Outra hipótese discutida seria fechar uma base militar dos EUA na Europa. Segundo o WSJ, a medida poderia atingir instalações na Espanha ou na Alemanha.
Espanha e Alemanha foram citadas no relato por terem se posicionado contra aspectos da ofensiva. O governo espanhol barrou o uso do espaço aéreo por aviões americanos envolvidos na operação contra o Irã, enquanto a Alemanha criticou a ação, apesar de abrigar centros importantes de apoio militar dos EUA.
Trump tem aumentado as críticas públicas à aliança e cobrado mais participação dos aliados em operações no Oriente Médio. Nos últimos dias, ele também pressionou por apoio para a reabertura do Estreito de Hormuz, ponto estratégico para o transporte de petróleo.

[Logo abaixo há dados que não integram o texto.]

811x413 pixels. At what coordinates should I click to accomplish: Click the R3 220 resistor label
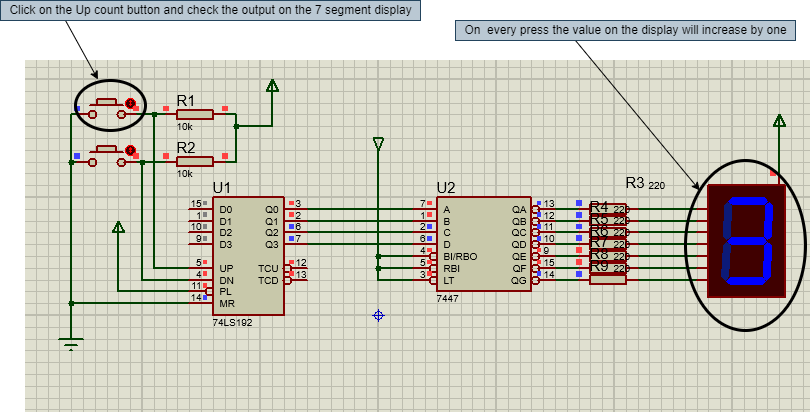[644, 183]
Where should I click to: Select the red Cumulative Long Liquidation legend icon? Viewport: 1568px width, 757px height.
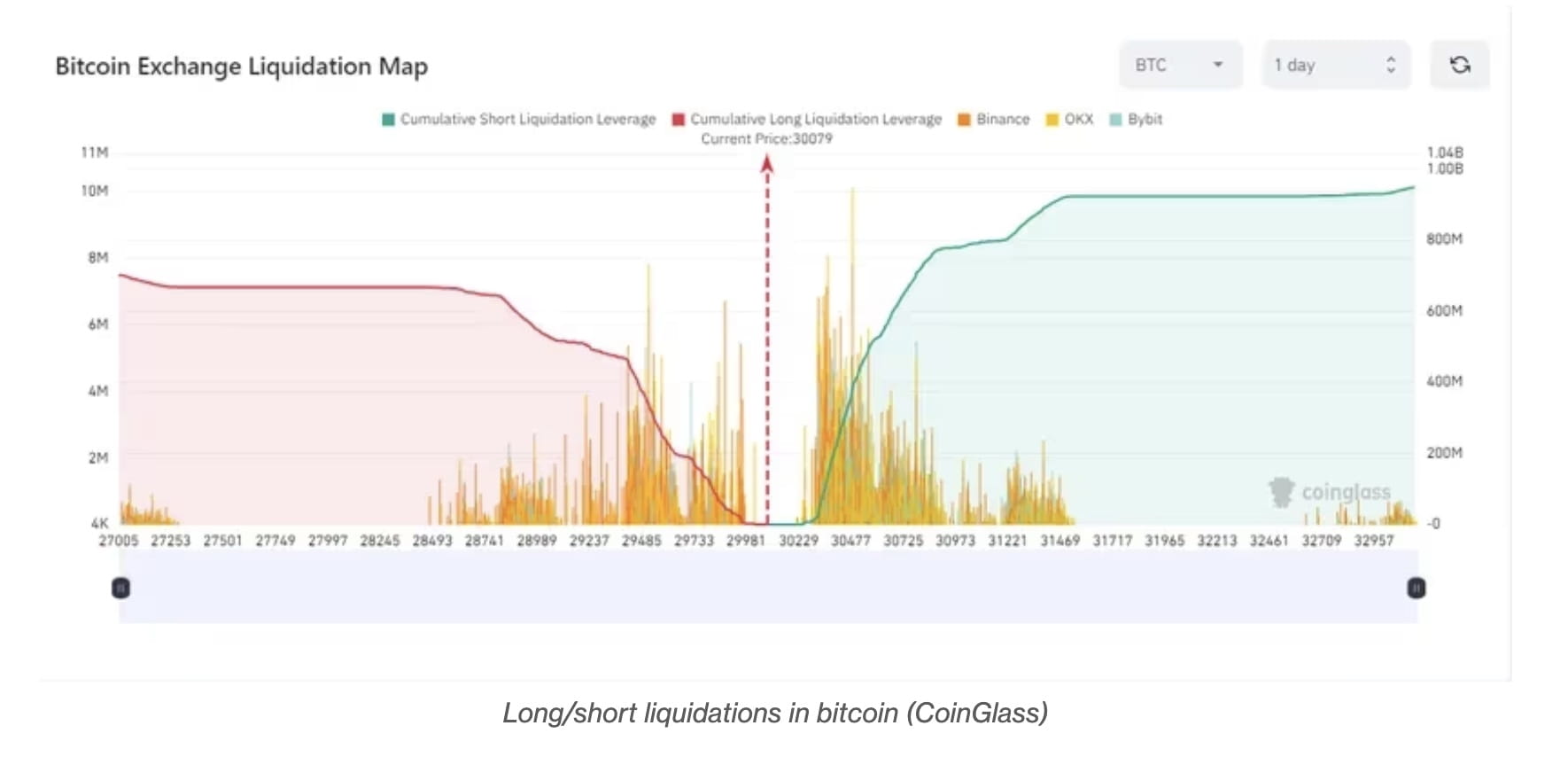coord(678,119)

Em março, Trump afirmou nas redes sociais que países da Otan "não fizeram absolutamente nada" para ajudar os EUA no Irã. Depois, disse que os americanos não precisavam da aliança e voltou a ameaçar retirar o país do tratado.
Autoridades europeias ouvidas pelo jornal dizem que não foram consultadas antes do início dos ataques ao Irã. Esse fator, de acordo com o relato, teria dificultado a coordenação de uma resposta militar conjunta nos primeiros dias da guerra.
A Casa Branca reforçou hoje o discurso de que a Otan falhou em apoiar os EUA durante o conflito. A secretária de imprensa Karoline Leavitt citou palavras de Trump ao afirmar: "Eles foram postos à prova e falharam."
Leavitt disse que o governo considera negativa a postura da aliança nas últimas semanas. "É bastante triste que a Otan tenha dado as costas ao povo americano nas últimas seis semanas, quando é justamente esse povo que financia sua defesa", afirmou.
As declarações ocorreram poucas horas antes de uma reunião entre Trump e o secretário-geral da Otan, Mark Rutte. Antes do encontro, Rutte conversou com o secretário de Estado dos EUA, Marco Rubio, e o Departamento de Estado informou que o diálogo incluiu as operações contra o Irã, a guerra na Ucrânia e a divisão de encargos entre os aliados.
Os EUA têm papel central na Otan desde a criação da aliança, em 1949. Em 2025, os demais integrantes aprovaram um aumento significativo dos gastos com defesa, dentro de um plano com metas até 2035.